# Light at the End



## Wolfman1968 (Jun 9, 2011)

Yes, I know that I'll never really be completely rid of my ex-wife, because at some level she will have an impact on our two sons. Even when they get married, have kids, whatever, I will have to deal with her at some level.

However, a major turning point is near. With the graduation of my youngest son from high school this month, he is no longer in her "custody"; I will be able to deal with him directly. In fact, as I will be paying for all of his college tuition/room/board/fees/books/health insurance/etc. 100% myself (as I did with the oldest son, she will pay nothing), he will in many ways have much more interaction with me than with her. It feels good just to be rid of her to that degree.

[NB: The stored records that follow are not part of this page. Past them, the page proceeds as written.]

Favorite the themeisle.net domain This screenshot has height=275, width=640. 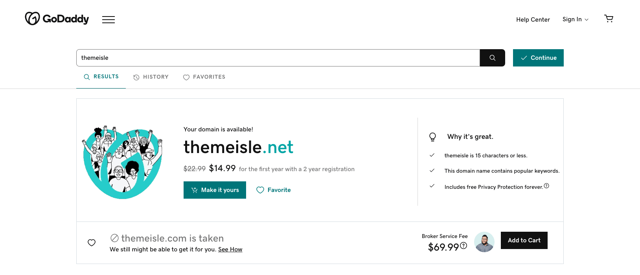coord(274,190)
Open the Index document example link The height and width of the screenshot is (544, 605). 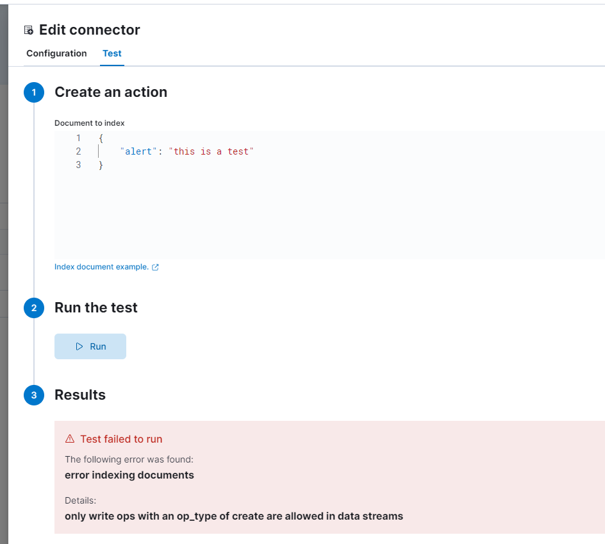pos(102,267)
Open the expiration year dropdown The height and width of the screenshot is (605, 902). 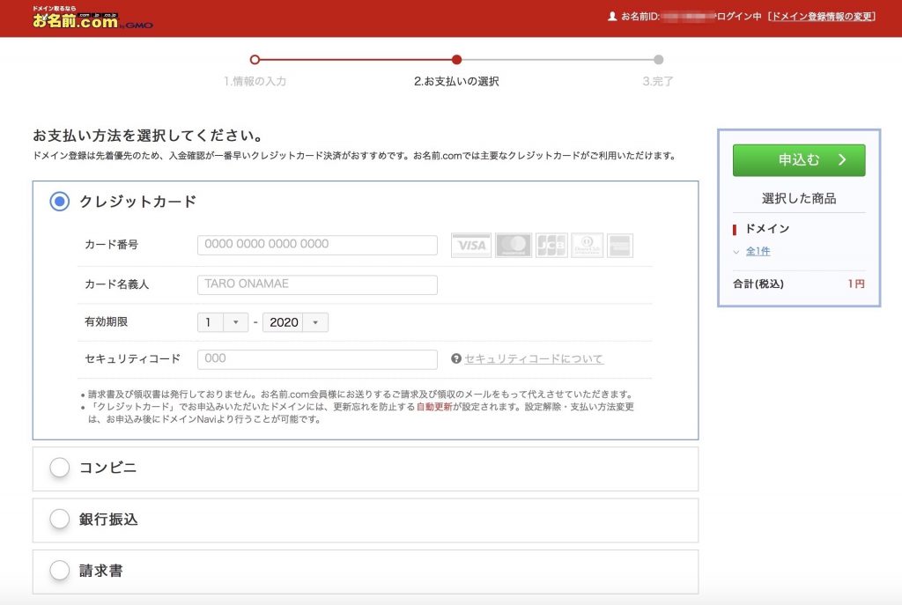coord(295,322)
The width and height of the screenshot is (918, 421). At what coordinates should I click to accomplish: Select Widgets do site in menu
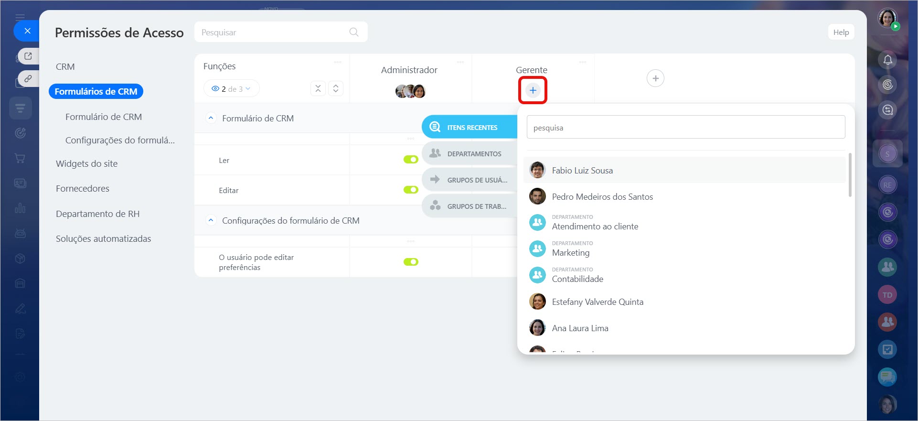point(86,163)
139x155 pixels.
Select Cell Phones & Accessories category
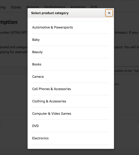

Yet, in most ways, I am really indifferent to her. I don't hate her; I just don't care whether she exists or not (as long as she is not making my life miserable, as she often does). I have concluded that the opposite of love is not hate---it is indifference.


----------



## JustAGirl (Oct 1, 2010)

Good for you! That HAS to be a GREAT feeling!


----------



## Stretch (Dec 12, 2012)

My stbxw and I had to sign some refi papers last night. Afterwards, her and I had dinner.

I found myself wishing that I was having dinner with my GF instead.

There is light for all of us,
Stretch


----------